Ringfort (Rath), Greenmount, Co. Limerick
Co. Limerick |
Ringforts
On a low ridge in County Limerick, a roughly oval earthwork sits in the middle of ordinary pasture, easy to mistake for a natural rise in the ground.
It is a rath, the most common type of ringfort found across Ireland, and ringforts were the enclosed farmsteads of early medieval Ireland, typically dating from roughly the fifth to the twelfth century. Most consisted of a raised interior platform encircled by one or more earthen banks and ditches, and were home to a single family and their livestock. The one at Greenmount is modest by any measure, yet it preserves enough of its original structure to reward a careful look.

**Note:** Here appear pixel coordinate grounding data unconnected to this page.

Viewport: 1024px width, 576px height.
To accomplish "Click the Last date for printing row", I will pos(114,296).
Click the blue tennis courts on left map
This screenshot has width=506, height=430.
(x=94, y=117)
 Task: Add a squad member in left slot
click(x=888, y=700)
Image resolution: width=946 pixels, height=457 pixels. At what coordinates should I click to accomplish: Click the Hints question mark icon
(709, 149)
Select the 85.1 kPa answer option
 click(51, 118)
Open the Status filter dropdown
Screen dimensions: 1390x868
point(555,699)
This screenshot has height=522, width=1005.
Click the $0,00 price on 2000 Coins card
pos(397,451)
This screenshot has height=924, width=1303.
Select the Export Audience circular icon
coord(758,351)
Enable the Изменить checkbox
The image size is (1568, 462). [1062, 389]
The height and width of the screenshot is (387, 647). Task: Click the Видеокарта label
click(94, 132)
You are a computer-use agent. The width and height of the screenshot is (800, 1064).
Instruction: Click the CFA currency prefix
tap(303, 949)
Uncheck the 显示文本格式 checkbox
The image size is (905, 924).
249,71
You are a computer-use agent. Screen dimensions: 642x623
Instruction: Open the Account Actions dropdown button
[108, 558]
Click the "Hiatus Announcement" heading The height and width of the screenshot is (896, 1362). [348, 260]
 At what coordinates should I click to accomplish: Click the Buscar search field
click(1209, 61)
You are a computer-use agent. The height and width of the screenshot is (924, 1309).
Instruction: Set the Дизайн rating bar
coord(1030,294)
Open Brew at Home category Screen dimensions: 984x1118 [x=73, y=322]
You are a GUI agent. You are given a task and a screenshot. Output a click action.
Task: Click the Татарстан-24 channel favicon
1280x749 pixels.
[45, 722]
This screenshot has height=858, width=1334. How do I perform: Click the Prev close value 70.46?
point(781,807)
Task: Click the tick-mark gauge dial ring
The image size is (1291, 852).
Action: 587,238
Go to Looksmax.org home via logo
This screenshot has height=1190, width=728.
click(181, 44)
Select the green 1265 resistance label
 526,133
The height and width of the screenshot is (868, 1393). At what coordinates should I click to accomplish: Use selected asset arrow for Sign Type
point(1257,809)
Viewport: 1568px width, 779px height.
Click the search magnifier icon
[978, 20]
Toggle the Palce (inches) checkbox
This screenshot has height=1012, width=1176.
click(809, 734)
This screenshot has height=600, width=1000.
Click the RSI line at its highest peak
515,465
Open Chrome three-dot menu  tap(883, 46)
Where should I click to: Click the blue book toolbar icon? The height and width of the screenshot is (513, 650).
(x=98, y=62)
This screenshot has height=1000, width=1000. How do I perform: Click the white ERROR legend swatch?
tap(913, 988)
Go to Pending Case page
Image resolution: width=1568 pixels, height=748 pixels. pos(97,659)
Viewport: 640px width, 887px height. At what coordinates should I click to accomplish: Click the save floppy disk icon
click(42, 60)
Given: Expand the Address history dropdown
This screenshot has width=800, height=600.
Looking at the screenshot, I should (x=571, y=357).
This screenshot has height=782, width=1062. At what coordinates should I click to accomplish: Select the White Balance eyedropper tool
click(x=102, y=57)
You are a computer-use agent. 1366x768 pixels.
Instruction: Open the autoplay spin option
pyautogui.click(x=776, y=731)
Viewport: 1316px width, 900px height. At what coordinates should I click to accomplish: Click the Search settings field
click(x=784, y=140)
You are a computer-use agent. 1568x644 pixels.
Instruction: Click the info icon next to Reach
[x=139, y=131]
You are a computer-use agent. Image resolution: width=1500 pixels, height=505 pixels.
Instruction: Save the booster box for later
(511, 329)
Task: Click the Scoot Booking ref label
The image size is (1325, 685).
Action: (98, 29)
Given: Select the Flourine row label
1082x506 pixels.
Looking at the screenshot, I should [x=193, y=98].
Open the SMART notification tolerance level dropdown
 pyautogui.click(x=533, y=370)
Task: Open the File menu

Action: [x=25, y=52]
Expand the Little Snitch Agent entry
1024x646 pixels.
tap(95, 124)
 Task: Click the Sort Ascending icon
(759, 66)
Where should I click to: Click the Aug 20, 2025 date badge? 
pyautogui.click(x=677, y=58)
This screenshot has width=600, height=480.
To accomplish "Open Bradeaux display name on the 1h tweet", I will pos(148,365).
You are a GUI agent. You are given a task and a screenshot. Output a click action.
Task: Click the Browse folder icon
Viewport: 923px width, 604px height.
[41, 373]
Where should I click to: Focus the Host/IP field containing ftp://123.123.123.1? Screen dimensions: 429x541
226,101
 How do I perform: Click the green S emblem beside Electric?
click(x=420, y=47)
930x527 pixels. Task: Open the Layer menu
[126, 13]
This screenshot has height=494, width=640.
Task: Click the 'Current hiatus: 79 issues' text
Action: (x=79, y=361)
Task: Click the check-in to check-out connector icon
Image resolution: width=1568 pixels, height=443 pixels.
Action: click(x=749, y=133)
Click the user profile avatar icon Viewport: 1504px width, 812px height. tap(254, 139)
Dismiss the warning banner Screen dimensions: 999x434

The enclosure is sub-oval in plan, measuring approximately 38 metres north to south and 30 metres east to west. It is defined by an internal bank, a fosse (the ditch or trench dug to create the bank material), and, in places, a second outer bank beyond that. The internal bank is fairly uniform in profile, around 3.45 metres wide, though it has been cut through on the east and west sides by a field drain installed at some point in the agricultural life of the land. The fosse, only about 0.6 metres wide where it survives, is visible from the south-east around to the north-east, before being similarly interrupted. The external bank, wider at nearly 4.7 metres, can only be traced along the southern arc, from south-east to south-west. Inside, the ground is noticeably uneven, and the most plausible explanation is quarrying activity, concentrated in the southern and south-eastern portions of the interior. There is also a small circular mound near the centre of the enclosure, roughly 9 metres in diameter and only about 0.1 metres high, whose purpose is unrecorded.
The rath sits on a ridge with open views in all directions, which would have made good sense to whoever chose the location. Today the setting is gently rolling farmland, and the earthworks are low enough that they read more clearly from the edge of the field than from any distance. The damage from the field drain is worth noting before a visit; the western and eastern sections of the bank and fosse are the least intact, while the southern arc preserves the most legible sequence of bank, ditch, and outer bank. The small interior mound is subtle and easy to overlook underfoot.